─── RECORDS FOR PROCESSING ───

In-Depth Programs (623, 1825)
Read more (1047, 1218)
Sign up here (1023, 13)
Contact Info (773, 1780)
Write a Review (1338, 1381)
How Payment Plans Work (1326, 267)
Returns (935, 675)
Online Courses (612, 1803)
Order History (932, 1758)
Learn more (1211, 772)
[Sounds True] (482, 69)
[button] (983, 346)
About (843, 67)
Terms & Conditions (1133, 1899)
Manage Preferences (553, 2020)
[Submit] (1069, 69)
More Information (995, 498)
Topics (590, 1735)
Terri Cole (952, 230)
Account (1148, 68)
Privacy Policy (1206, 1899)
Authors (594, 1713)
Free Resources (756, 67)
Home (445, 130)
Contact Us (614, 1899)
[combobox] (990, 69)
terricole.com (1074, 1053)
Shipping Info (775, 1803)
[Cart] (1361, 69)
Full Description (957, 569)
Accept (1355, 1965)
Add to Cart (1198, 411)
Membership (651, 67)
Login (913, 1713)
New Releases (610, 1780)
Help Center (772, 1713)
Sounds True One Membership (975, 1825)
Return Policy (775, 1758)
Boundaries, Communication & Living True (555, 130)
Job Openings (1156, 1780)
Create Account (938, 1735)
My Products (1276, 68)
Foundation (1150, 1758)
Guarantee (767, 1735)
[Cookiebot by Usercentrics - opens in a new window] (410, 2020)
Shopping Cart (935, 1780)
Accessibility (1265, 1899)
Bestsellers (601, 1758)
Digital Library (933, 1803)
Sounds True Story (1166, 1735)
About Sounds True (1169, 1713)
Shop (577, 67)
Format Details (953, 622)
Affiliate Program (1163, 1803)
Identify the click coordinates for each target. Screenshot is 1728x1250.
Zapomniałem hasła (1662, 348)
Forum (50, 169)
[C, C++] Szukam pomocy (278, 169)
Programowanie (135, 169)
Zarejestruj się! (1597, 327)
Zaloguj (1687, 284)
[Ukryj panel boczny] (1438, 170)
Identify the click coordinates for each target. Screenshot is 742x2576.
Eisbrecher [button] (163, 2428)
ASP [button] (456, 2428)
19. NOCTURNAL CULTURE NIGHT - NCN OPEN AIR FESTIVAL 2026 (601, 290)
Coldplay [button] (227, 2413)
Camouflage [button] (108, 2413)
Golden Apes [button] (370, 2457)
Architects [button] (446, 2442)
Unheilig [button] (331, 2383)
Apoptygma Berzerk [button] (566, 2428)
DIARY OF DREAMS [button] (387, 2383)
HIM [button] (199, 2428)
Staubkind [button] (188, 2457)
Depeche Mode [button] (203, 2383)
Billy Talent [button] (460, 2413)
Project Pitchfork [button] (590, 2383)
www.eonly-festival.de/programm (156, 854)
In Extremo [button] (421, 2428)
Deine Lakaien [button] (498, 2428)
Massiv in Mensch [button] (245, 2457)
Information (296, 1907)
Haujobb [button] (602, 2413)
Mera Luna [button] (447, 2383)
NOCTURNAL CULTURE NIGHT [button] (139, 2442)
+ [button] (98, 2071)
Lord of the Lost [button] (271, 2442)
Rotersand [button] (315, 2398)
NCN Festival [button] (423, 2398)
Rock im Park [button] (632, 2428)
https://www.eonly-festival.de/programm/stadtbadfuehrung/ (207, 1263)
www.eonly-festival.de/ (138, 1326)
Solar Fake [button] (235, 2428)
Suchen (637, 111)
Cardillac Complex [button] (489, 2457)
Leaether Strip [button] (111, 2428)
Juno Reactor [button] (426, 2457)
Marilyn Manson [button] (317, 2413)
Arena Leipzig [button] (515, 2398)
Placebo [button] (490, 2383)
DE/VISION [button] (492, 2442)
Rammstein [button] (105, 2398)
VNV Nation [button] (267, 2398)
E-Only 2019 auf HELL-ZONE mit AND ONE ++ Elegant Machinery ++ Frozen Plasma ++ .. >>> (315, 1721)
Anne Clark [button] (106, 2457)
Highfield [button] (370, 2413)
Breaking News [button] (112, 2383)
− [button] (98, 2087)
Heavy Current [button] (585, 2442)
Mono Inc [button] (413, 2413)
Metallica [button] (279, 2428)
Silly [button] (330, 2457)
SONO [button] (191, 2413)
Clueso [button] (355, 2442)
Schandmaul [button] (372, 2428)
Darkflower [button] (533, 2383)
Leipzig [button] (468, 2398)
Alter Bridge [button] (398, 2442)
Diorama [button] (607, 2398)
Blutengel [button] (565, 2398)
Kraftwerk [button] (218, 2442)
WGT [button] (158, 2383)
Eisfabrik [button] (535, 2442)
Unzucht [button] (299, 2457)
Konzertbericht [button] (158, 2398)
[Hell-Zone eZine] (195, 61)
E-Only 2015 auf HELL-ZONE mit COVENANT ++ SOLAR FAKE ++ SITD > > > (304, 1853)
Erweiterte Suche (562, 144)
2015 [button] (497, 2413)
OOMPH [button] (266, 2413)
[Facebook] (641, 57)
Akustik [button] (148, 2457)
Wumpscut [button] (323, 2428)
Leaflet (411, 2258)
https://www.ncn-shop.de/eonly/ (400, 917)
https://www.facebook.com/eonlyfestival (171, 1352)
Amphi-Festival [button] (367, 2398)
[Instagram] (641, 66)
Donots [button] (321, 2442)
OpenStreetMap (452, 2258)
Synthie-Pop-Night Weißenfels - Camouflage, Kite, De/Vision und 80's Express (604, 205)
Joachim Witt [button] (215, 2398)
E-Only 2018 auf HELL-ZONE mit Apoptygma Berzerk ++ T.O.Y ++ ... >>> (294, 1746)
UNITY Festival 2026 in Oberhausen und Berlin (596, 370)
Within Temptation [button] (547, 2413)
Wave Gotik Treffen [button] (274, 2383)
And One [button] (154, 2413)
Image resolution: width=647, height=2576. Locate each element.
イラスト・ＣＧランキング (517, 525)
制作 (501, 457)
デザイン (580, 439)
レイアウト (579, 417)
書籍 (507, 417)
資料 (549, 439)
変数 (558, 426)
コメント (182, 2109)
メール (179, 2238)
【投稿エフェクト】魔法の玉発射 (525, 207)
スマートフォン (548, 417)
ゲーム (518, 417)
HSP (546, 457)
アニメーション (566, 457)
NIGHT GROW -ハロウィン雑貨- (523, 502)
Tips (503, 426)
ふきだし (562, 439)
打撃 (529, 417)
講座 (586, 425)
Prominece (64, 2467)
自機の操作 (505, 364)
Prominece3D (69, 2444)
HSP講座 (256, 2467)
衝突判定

───

■ **WORK TO COMPLETE**: From the listing above, repeat exactly the lines starting at the line that includes "Metallica [button] (279, 2428)" and ending at the line that includes "Within Temptation [button] (547, 2413)", with nothing outside that span.

■ **ANSWER TO THIS PROBLEM**:
Metallica [button] (279, 2428)
Silly [button] (330, 2457)
SONO [button] (191, 2413)
Clueso [button] (355, 2442)
Schandmaul [button] (372, 2428)
Darkflower [button] (533, 2383)
Leipzig [button] (468, 2398)
Alter Bridge [button] (398, 2442)
Diorama [button] (607, 2398)
Blutengel [button] (565, 2398)
Kraftwerk [button] (218, 2442)
WGT [button] (158, 2383)
Eisfabrik [button] (535, 2442)
Unzucht [button] (299, 2457)
Konzertbericht [button] (158, 2398)
[Hell-Zone eZine] (195, 61)
E-Only 2015 auf HELL-ZONE mit COVENANT ++ SOLAR FAKE ++ SITD > > > (304, 1853)
Erweiterte Suche (562, 144)
2015 [button] (497, 2413)
OOMPH [button] (266, 2413)
[Facebook] (641, 57)
Akustik [button] (148, 2457)
Wumpscut [button] (323, 2428)
Leaflet (411, 2258)
https://www.ncn-shop.de/eonly/ (400, 917)
https://www.facebook.com/eonlyfestival (171, 1352)
Amphi-Festival [button] (367, 2398)
[Instagram] (641, 66)
Donots [button] (321, 2442)
OpenStreetMap (452, 2258)
Synthie-Pop-Night Weißenfels - Camouflage, Kite, De/Vision und 80's Express (604, 205)
Joachim Witt [button] (215, 2398)
E-Only 2018 auf HELL-ZONE mit Apoptygma Berzerk ++ T.O.Y ++ ... >>> (294, 1746)
UNITY Festival 2026 in Oberhausen und Berlin (596, 370)
Within Temptation [button] (547, 2413)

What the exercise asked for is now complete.